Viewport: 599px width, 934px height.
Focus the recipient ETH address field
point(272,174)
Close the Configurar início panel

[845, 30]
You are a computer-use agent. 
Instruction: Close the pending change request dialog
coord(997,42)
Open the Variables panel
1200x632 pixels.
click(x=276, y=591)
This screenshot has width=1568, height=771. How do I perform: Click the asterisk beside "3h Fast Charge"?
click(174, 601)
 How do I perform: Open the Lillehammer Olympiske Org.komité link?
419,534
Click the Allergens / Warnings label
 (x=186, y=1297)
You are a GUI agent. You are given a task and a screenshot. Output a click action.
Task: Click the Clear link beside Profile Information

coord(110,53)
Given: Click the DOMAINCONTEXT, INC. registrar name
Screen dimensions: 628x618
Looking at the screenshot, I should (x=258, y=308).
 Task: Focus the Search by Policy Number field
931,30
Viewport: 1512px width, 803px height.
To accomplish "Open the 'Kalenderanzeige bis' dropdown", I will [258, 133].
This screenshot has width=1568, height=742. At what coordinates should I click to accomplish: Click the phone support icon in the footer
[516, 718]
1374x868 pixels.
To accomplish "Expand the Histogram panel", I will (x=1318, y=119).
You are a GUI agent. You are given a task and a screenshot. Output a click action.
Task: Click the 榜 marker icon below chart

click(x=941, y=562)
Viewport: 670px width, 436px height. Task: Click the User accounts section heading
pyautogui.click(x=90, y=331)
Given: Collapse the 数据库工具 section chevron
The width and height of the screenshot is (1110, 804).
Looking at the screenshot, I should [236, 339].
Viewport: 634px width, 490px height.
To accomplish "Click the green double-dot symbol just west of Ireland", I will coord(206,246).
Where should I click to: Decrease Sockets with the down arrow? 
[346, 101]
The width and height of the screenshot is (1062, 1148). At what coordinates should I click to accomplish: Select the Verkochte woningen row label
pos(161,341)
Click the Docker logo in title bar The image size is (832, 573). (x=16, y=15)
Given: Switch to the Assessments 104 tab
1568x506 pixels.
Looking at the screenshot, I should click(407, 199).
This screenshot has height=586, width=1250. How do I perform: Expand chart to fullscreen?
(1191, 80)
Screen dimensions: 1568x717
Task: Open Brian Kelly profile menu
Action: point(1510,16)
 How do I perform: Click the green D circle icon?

________________________

DIRECTIVE
Rewrite all of the records above, changing "Viewport" to "Window size" everywhere and leaving everything else as it is.

COMPLETED EXERCISE
Window size: 599px width, 934px height.
Focus the recipient ETH address field
point(272,174)
Close the Configurar início panel

[845, 30]
You are a computer-use agent. 
Instruction: Close the pending change request dialog
coord(997,42)
Open the Variables panel
1200x632 pixels.
click(x=276, y=591)
This screenshot has width=1568, height=771. How do I perform: Click the asterisk beside "3h Fast Charge"?
click(174, 601)
 How do I perform: Open the Lillehammer Olympiske Org.komité link?
419,534
Click the Allergens / Warnings label
 (x=186, y=1297)
You are a GUI agent. You are given a task and a screenshot. Output a click action.
Task: Click the Clear link beside Profile Information

coord(110,53)
Given: Click the DOMAINCONTEXT, INC. registrar name
Screen dimensions: 628x618
Looking at the screenshot, I should (x=258, y=308).
 Task: Focus the Search by Policy Number field
931,30
Window size: 1512px width, 803px height.
To accomplish "Open the 'Kalenderanzeige bis' dropdown", I will [258, 133].
This screenshot has width=1568, height=742. At what coordinates should I click to accomplish: Click the phone support icon in the footer
[516, 718]
1374x868 pixels.
To accomplish "Expand the Histogram panel", I will (x=1318, y=119).
You are a GUI agent. You are given a task and a screenshot. Output a click action.
Task: Click the 榜 marker icon below chart

click(x=941, y=562)
Window size: 670px width, 436px height. Task: Click the User accounts section heading
pyautogui.click(x=90, y=331)
Given: Collapse the 数据库工具 section chevron
The width and height of the screenshot is (1110, 804).
Looking at the screenshot, I should [236, 339].
Window size: 634px width, 490px height.
To accomplish "Click the green double-dot symbol just west of Ireland", I will coord(206,246).
Where should I click to: Decrease Sockets with the down arrow? 
[346, 101]
The width and height of the screenshot is (1062, 1148). At what coordinates should I click to accomplish: Select the Verkochte woningen row label
pos(161,341)
Click the Docker logo in title bar The image size is (832, 573). (x=16, y=15)
Given: Switch to the Assessments 104 tab
1568x506 pixels.
Looking at the screenshot, I should click(407, 199).
This screenshot has height=586, width=1250. How do I perform: Expand chart to fullscreen?
(1191, 80)
Screen dimensions: 1568x717
Task: Open Brian Kelly profile menu
Action: point(1510,16)
 How do I perform: Click the green D circle icon?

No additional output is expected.